• [読む文章]
ロシアに輸入の半分を依存するドイツやイタリアが苦しい決断を下した今となっては、日本の言い訳は通用しないだろう。

日本政府は、欧米の制裁に追従するように、プーチン氏個人の資産凍結やロシア中央銀行に対する制裁も決断した。
さらにロシアの軍事侵攻に協力したベラルーシに対する制裁も行う方針だ。
ベラルーシでは27日、非核を謳った憲法を改正するための国民投票を行い、非核の地位を放棄することとルカシェンコ大統領にさらに2回の任期延長などを認めるとする憲法改正案を承認したという。
65%の国民が憲法改正を支持したと発表したが、ベラルーシの選挙結果はいつも捏造であり、全く信用できない。
これによってベラルーシにロシアの核兵器を配備することが可能となり、「新冷戦」がより一層現実味を帯びてきた。

このように日本がロシア制裁に加わったことへの報復かどうかはわからないが、日本企業に対するサイバー攻撃が活発化している。
トヨタは取引先が何者かにサイバー攻撃を受けたとして今日の操業を完全にストップすると発表した。

• [設問]
上に示した、ロシアへの制裁と日本企業へのサイバー攻撃を論じた文章を、最後の一文の後から書き継げ。

• [与えられた資料]

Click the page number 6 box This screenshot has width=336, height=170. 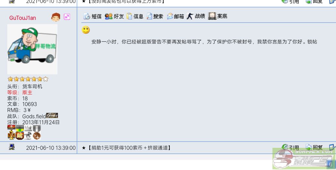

• [解答]
身代金型の「ランサムウェア」が使用されたという。
日本政府は今後もこうしたサイバー攻撃がさらに増えると見て注意を呼びかけているが、貿易がストップすることによる減収をロシアがサイバー攻撃によって回収しようという動きは当分続くことになるだろう。

返り血も覚悟した西側の経済制裁にも関わらず、マーケットは比較的落ち着いた動きで、軍事侵攻前後に急落した株価も持ち直しつつある。
戦闘の行方はともかくとして、西側の制裁の規模もある程度はっきりして不確定要素がなくなったという判断だろう。
いつもながら、人道上の正義とは全く関係ないところで動くマーケットの非情さに私は呆れる。
私が損切りすると株価は底打ちする。
どうやら今回もそうなりそうである。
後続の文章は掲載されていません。